WHAT TO PRODUCE: Take every line from the records below that includes the word "Workflow".

EXERCISE DATA:

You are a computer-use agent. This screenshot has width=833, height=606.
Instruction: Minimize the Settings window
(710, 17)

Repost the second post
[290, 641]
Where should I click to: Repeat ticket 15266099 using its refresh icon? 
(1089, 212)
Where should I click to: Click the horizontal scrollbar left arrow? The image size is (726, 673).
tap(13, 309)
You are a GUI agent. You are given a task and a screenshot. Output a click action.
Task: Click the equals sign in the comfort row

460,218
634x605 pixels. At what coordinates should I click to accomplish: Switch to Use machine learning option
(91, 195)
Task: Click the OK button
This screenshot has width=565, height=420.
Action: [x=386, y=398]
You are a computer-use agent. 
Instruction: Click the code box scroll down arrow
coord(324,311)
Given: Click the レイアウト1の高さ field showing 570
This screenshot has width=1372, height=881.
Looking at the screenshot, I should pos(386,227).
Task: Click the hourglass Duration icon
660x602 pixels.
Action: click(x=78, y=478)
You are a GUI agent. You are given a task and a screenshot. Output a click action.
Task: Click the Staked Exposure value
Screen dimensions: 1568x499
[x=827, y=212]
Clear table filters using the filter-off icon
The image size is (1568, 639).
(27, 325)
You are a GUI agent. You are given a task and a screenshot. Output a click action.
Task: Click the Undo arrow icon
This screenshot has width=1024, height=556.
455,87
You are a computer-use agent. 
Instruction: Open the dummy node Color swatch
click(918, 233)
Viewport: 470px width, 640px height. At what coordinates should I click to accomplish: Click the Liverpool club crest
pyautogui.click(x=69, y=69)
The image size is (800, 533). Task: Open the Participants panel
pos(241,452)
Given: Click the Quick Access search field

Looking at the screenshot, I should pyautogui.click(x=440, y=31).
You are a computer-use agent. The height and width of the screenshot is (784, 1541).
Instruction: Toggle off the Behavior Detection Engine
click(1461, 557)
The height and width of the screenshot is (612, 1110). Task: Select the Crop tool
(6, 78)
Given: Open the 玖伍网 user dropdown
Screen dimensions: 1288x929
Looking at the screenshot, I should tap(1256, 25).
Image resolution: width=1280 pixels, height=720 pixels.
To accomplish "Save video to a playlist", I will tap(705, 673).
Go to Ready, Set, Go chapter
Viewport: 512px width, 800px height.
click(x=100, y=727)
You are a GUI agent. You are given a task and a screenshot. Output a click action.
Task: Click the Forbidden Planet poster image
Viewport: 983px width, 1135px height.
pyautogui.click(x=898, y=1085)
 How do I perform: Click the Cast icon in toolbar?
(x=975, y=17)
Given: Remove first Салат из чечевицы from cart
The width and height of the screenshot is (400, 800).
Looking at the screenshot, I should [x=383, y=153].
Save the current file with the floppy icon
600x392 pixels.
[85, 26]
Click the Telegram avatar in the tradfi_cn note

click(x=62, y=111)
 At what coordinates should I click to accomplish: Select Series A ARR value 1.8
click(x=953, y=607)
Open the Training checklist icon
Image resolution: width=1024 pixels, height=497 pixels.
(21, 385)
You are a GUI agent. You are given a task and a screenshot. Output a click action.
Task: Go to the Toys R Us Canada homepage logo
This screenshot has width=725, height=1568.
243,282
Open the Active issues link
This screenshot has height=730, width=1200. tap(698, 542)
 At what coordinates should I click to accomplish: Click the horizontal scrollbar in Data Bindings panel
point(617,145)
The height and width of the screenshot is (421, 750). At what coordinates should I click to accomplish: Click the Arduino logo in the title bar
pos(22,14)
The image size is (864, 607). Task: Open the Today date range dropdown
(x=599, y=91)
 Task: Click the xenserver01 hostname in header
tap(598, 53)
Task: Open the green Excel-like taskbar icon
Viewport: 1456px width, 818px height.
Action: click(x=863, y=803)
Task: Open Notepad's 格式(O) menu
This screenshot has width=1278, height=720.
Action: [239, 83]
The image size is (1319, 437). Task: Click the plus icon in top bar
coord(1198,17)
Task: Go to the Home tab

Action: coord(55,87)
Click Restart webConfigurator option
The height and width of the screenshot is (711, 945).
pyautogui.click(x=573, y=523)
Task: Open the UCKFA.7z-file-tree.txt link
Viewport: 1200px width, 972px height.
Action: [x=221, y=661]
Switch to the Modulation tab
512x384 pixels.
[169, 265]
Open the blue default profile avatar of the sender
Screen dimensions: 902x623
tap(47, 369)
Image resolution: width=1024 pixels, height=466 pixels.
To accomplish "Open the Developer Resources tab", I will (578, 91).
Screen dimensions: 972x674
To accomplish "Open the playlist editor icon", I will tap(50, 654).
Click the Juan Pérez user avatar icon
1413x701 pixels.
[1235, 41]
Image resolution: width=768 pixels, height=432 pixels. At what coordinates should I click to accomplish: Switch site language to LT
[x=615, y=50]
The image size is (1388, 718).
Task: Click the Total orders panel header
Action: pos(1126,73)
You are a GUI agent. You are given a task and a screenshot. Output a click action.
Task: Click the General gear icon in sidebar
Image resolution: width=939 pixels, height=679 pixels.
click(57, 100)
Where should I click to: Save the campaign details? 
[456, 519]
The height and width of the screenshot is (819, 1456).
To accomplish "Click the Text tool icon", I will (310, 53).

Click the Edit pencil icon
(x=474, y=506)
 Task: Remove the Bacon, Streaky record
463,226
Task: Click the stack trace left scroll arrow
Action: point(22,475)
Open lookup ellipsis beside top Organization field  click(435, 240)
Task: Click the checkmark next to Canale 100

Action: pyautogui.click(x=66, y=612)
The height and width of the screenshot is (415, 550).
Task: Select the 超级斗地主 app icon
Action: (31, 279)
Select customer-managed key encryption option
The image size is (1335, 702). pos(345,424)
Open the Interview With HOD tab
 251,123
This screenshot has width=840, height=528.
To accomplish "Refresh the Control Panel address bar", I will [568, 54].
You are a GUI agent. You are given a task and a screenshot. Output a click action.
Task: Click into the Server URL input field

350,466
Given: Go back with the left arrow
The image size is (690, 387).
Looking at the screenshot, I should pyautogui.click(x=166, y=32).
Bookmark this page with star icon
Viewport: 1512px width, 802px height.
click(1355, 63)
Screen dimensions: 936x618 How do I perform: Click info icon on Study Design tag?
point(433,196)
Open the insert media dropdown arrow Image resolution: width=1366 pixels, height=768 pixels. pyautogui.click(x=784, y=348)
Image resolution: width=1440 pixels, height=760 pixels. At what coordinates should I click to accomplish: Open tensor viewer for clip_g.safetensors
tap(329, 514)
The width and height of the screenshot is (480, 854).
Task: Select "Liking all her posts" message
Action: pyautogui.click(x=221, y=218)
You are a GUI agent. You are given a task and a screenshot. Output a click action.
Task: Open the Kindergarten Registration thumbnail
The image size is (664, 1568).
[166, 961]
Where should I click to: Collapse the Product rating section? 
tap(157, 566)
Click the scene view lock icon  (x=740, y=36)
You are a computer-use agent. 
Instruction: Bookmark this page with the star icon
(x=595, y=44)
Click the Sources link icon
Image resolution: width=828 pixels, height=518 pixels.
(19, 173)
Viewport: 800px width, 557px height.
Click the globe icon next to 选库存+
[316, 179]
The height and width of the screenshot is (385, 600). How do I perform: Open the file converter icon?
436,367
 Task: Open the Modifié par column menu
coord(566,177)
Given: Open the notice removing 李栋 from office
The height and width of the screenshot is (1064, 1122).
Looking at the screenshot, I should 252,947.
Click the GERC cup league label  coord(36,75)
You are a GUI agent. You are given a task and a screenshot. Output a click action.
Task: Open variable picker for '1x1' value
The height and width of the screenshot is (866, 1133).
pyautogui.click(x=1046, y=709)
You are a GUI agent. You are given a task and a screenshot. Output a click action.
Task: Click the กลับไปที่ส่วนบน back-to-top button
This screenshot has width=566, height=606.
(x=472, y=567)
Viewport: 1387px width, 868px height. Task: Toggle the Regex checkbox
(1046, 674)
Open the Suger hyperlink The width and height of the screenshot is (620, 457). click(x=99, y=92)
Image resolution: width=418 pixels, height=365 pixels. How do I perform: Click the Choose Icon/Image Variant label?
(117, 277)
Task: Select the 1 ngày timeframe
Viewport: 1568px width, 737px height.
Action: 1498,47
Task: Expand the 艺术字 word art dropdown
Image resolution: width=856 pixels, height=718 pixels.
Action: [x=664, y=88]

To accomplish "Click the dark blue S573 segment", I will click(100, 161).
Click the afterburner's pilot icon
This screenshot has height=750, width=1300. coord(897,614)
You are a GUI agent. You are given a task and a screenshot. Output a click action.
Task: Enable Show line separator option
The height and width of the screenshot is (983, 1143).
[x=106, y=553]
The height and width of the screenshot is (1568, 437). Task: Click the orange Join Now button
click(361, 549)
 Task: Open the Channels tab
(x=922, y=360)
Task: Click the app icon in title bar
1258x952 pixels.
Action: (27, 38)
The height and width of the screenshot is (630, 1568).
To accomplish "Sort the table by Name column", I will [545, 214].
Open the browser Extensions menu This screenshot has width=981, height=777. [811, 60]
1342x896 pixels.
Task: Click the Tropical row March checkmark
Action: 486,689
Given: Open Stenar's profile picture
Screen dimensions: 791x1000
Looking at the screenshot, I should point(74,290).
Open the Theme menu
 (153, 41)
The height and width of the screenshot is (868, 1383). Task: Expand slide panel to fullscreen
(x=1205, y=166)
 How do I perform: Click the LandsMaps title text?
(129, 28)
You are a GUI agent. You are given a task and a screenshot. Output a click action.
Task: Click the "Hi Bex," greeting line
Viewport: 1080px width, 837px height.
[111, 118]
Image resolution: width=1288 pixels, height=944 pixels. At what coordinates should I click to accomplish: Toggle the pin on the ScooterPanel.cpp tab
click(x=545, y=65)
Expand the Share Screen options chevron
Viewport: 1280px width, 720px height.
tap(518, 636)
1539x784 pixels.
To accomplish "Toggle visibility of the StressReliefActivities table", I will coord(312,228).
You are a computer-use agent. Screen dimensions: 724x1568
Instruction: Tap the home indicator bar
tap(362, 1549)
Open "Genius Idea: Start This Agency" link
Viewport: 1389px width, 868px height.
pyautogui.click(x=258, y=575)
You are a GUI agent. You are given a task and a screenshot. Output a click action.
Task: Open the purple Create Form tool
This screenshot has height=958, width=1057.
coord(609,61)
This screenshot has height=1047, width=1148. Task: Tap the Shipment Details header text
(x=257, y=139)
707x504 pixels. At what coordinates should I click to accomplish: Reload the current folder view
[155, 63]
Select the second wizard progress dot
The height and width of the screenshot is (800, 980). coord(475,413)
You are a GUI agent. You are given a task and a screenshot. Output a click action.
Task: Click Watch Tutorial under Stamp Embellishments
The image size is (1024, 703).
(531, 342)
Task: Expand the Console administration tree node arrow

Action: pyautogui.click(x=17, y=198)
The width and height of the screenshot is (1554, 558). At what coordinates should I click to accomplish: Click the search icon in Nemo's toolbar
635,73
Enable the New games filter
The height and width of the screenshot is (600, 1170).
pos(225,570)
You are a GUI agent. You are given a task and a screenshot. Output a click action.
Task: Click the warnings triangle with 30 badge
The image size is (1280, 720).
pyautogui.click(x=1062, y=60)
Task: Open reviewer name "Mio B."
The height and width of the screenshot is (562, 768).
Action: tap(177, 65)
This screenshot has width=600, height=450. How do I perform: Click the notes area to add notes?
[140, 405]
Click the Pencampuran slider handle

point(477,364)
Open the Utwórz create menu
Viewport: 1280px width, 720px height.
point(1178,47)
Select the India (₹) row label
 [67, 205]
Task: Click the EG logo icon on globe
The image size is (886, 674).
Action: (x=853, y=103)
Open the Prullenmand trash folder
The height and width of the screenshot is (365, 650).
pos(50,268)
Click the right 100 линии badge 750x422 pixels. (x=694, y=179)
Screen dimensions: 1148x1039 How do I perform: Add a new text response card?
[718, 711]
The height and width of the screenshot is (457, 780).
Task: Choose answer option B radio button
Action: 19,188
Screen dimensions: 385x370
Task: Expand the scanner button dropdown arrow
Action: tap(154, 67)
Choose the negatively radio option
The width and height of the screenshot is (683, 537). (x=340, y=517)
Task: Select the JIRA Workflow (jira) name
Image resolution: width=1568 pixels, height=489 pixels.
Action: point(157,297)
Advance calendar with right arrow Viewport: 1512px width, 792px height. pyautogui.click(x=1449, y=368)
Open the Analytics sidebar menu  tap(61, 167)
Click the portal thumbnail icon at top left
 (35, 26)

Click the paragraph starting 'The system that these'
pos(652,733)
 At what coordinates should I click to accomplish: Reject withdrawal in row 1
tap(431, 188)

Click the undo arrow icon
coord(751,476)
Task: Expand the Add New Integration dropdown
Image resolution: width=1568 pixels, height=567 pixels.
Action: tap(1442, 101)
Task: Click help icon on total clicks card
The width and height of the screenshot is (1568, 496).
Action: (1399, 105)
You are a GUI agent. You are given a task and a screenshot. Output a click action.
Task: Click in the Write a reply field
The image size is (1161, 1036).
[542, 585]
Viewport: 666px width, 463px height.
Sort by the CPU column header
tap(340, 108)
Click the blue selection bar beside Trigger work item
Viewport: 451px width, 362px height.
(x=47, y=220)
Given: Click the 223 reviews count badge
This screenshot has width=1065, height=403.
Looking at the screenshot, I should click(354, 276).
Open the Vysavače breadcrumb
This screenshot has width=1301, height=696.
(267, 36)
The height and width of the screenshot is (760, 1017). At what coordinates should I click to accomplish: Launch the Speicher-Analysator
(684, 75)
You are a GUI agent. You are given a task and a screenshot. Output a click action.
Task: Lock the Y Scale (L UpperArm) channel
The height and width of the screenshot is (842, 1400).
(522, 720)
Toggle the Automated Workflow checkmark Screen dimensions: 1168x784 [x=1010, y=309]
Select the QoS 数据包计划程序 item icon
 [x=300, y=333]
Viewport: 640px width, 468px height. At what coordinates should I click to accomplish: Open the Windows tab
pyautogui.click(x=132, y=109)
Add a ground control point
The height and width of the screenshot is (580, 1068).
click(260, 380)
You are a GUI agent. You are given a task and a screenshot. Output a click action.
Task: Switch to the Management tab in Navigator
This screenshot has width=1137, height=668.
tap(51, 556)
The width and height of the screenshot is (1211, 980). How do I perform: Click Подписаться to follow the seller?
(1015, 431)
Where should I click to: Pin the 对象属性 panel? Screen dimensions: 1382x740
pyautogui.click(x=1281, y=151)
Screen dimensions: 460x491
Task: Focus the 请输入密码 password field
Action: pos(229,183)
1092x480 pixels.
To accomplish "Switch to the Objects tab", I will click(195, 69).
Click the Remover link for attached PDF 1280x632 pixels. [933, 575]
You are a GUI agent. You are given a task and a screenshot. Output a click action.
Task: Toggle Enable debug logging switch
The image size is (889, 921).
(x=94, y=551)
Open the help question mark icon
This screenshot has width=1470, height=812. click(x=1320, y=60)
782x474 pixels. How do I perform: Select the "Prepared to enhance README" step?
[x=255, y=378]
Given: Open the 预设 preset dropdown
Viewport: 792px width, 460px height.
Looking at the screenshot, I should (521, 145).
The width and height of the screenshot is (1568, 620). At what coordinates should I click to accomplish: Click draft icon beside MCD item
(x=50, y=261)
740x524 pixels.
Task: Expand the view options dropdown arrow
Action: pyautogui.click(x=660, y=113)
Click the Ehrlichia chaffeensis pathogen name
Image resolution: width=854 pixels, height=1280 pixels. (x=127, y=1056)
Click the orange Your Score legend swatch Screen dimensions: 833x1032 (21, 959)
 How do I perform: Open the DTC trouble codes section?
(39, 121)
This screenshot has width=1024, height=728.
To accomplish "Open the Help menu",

RESULT OF THIS EXERCISE:
Task: Select the JIRA Workflow (jira) name
Toggle the Automated Workflow checkmark Screen dimensions: 1168x784 [x=1010, y=309]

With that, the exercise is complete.